PROBLEM DETAILS — Revise the records below so that every "checkbox" reads "check box" instead, and leave everything else unchanged.

EXERCISE MATERIALS —
— begin —

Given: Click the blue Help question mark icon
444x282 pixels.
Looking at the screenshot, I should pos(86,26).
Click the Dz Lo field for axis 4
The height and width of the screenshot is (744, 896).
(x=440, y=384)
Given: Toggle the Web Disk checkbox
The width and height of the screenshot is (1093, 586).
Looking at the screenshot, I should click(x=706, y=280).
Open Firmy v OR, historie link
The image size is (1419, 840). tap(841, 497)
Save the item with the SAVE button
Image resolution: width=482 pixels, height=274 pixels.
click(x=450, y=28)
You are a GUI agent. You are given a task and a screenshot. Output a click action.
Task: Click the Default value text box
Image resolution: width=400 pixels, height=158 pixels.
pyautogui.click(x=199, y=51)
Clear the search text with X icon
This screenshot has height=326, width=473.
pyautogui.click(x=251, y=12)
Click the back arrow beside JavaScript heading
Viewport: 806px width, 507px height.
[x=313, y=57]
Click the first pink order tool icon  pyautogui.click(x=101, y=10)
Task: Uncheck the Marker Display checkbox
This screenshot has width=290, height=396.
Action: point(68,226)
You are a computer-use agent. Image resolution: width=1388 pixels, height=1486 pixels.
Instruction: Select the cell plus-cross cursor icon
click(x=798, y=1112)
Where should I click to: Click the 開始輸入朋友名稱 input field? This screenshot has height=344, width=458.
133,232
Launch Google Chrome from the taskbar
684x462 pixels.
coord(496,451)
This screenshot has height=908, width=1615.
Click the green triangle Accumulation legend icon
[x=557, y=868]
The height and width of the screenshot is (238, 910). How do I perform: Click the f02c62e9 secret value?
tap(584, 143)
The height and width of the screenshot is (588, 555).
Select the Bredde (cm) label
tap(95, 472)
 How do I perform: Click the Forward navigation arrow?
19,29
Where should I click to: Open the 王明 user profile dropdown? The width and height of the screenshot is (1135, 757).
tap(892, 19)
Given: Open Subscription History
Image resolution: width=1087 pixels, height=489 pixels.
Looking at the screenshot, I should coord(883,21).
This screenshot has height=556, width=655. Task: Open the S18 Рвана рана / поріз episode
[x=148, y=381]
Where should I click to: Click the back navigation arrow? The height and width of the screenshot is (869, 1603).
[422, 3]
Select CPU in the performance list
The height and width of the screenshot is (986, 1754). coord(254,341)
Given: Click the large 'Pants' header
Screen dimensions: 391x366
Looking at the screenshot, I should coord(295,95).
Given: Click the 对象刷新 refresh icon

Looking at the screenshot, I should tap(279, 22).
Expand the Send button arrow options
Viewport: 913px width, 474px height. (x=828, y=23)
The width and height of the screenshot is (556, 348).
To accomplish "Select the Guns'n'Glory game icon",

— end —

ANSWER BELOW —
Given: Click the blue Help question mark icon
444x282 pixels.
Looking at the screenshot, I should pos(86,26).
Click the Dz Lo field for axis 4
The height and width of the screenshot is (744, 896).
(x=440, y=384)
Given: Toggle the Web Disk check box
The width and height of the screenshot is (1093, 586).
Looking at the screenshot, I should click(x=706, y=280).
Open Firmy v OR, historie link
The image size is (1419, 840). tap(841, 497)
Save the item with the SAVE button
Image resolution: width=482 pixels, height=274 pixels.
click(x=450, y=28)
You are a GUI agent. You are given a task and a screenshot. Output a click action.
Task: Click the Default value text box
Image resolution: width=400 pixels, height=158 pixels.
pyautogui.click(x=199, y=51)
Clear the search text with X icon
This screenshot has height=326, width=473.
pyautogui.click(x=251, y=12)
Click the back arrow beside JavaScript heading
Viewport: 806px width, 507px height.
[x=313, y=57]
Click the first pink order tool icon  pyautogui.click(x=101, y=10)
Task: Uncheck the Marker Display check box
This screenshot has width=290, height=396.
Action: point(68,226)
You are a computer-use agent. Image resolution: width=1388 pixels, height=1486 pixels.
Instruction: Select the cell plus-cross cursor icon
click(x=798, y=1112)
Where should I click to: Click the 開始輸入朋友名稱 input field? This screenshot has height=344, width=458.
133,232
Launch Google Chrome from the taskbar
684x462 pixels.
coord(496,451)
This screenshot has height=908, width=1615.
Click the green triangle Accumulation legend icon
[x=557, y=868]
The height and width of the screenshot is (238, 910). How do I perform: Click the f02c62e9 secret value?
tap(584, 143)
The height and width of the screenshot is (588, 555).
Select the Bredde (cm) label
tap(95, 472)
 How do I perform: Click the Forward navigation arrow?
19,29
Where should I click to: Open the 王明 user profile dropdown? The width and height of the screenshot is (1135, 757).
tap(892, 19)
Given: Open Subscription History
Image resolution: width=1087 pixels, height=489 pixels.
Looking at the screenshot, I should coord(883,21).
This screenshot has height=556, width=655. Task: Open the S18 Рвана рана / поріз episode
[x=148, y=381]
Where should I click to: Click the back navigation arrow? The height and width of the screenshot is (869, 1603).
[422, 3]
Select CPU in the performance list
The height and width of the screenshot is (986, 1754). coord(254,341)
Given: Click the large 'Pants' header
Screen dimensions: 391x366
Looking at the screenshot, I should coord(295,95).
Given: Click the 对象刷新 refresh icon

Looking at the screenshot, I should tap(279, 22).
Expand the Send button arrow options
Viewport: 913px width, 474px height. (x=828, y=23)
The width and height of the screenshot is (556, 348).
To accomplish "Select the Guns'n'Glory game icon",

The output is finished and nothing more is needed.